Senatore Tonini, lunedì scorso la direzione ha ratificato, con un voto “bulgaro” (o “nordcoreano”, veda Lei..), la linea del Premier Renzi sulla legge elettorale. Il prezzo però è pesante, il partito si è ancora una volta spaccato. Insomma dopo l’elezione di Mattarella è stato un crescendo di divisioni…Avanti di questo passo la scissione è dietro l’angolo. Non le sembra così?

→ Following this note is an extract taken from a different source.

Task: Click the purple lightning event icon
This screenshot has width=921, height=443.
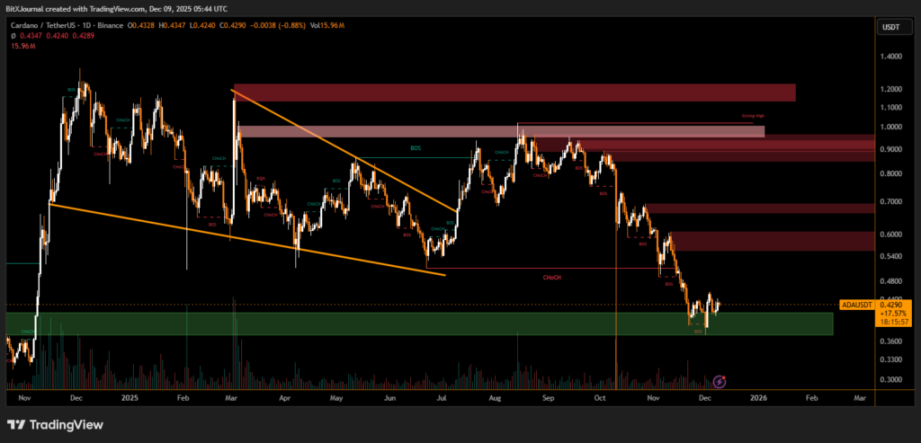Action: 718,381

La Bulgaria è da tempo un paese democratico, membro a pieno titolo dell’Unione europea. Quanto al paragone con la Corea del Nord, bisogna decidersi: o si dice che il Pd è un monolite, nel quale il dissenso è vietato, come a Pyongyang, o si dice che è un partito in preda alle divisioni interne. A me pare che non sia vera né l’una né l’altra caricatura. Il Pd è uno dei pochi, forse l’unico partito che possa definirsi democratico. Certo non possono definirsi democratici né Forza Italia, né il Movimento Cinque Stelle. E neppure la Lega: ha visto come è stato licenziato Tosi? Il Pd invece, come avviene in ogni corpo democratico, ha una maggioranza che governa il partito e una minoranza, nella quale sono presenti diverse sfumature critiche. Tra maggioranza e minoranza, si dialoga e si polemizza, ci si confronta e ci si scontra. Poi, ad un certo punto, si vota. Così è avvenuto sulla riforma elettorale. Un primo testo, approvato alla Camera un anno fa, è stato oggetto di molte critiche da parte delle opposizioni in Parlamento e della minoranza del Pd. Sulla base di quelle critiche, il testo è stato profondamente rivisto al Senato. La minoranza del Pd propone ora nuove modifiche, peraltro non tutte ben identificate. Lunedì in direzione la maggioranza del partito ha invece condiviso l’opinione del segretario Renzi che il tempo della discussione è finito ed è arrivato il momento della decisione. Si può non essere d’accordo, ovviamente, ma dove starebbe la ferita alla democrazia? Sono due anni che il Parlamento si sta occupando di riforma elettorale. Nel 1993, per approvare la legge Mattarella, bastarono quattro mesi. Quanto alla scissione, non mi pare proprio che sia dietro l’angolo. Si può uscire da un partito, perché si verifica un dissenso su questioni di fondo. Onestamente non mi pare che si possa rompere il Pd sulla questione se sia preferibile eleggere la quota bloccata di deputati con l’uninominale di collegio, come dice la maggioranza, o col listino regionale, come propone la minoranza…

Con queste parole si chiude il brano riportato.